[Pointing data for screenshots]

----------

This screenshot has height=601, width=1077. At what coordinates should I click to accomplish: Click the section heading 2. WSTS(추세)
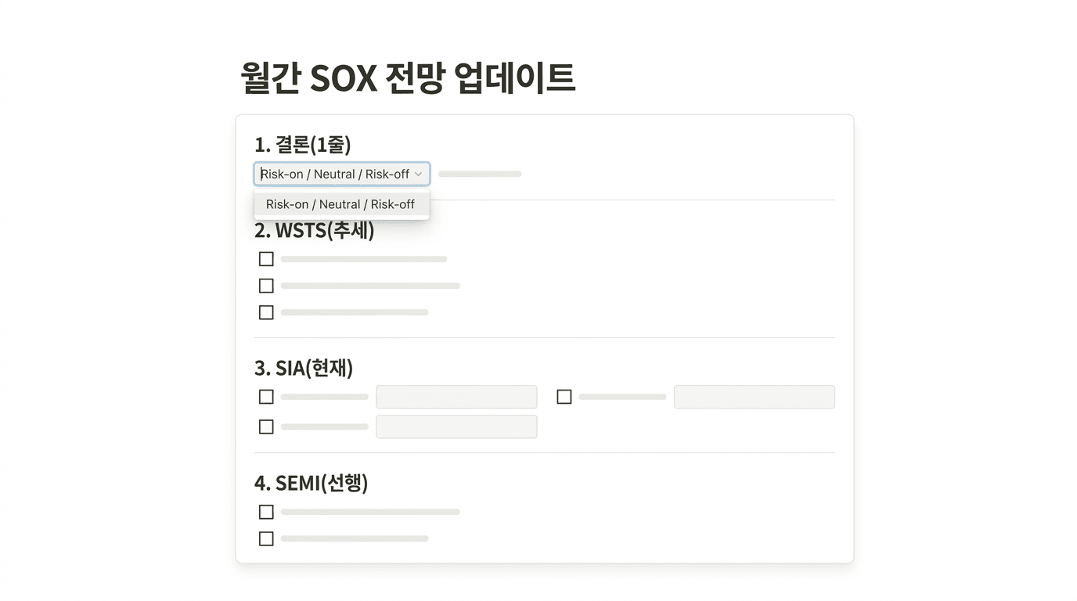(x=314, y=230)
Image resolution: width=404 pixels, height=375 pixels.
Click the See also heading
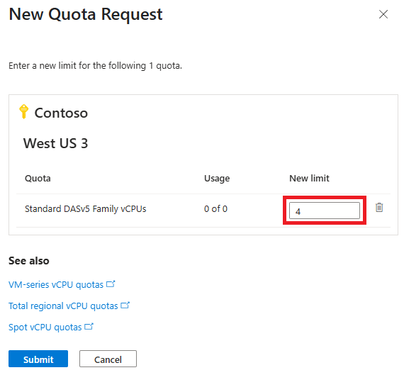[29, 261]
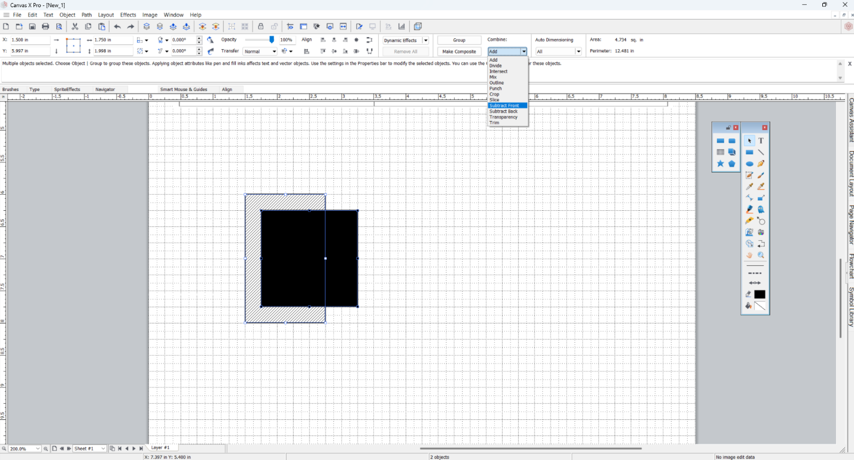Select the Star shape in the shapes palette
This screenshot has height=460, width=854.
pyautogui.click(x=720, y=163)
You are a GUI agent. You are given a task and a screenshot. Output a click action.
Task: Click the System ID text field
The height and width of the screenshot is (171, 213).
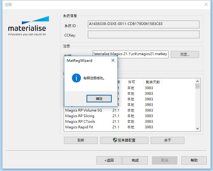(144, 24)
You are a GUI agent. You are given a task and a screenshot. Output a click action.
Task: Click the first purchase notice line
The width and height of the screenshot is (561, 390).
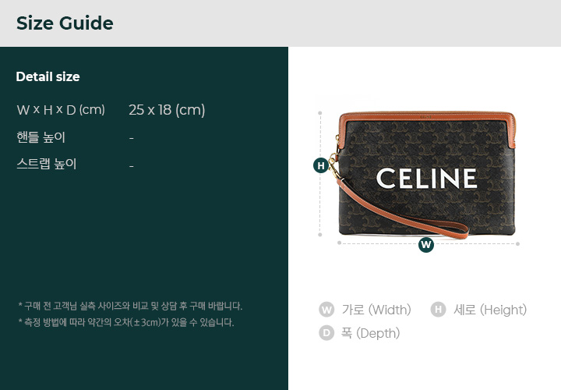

----------

GOAL: Repeat the lines of every entry above word for word, without including the pictures.

THE RESPONSE:
This screenshot has height=601, width=1077. At what coordinates should I click to accomplish: Click the section heading 2. WSTS(추세)
(x=314, y=230)
Image resolution: width=404 pixels, height=375 pixels.
Click the See also heading
[29, 261]
Select the Star shape in the shapes palette
This screenshot has height=460, width=854.
pyautogui.click(x=720, y=163)
You are a GUI agent. You are given a task and a screenshot. Output a click action.
Task: Click the System ID text field
The height and width of the screenshot is (171, 213).
(144, 24)
You are a GUI agent. You are given a task and a screenshot. Output a click action.
Task: Click the first purchase notice line
The width and height of the screenshot is (561, 390).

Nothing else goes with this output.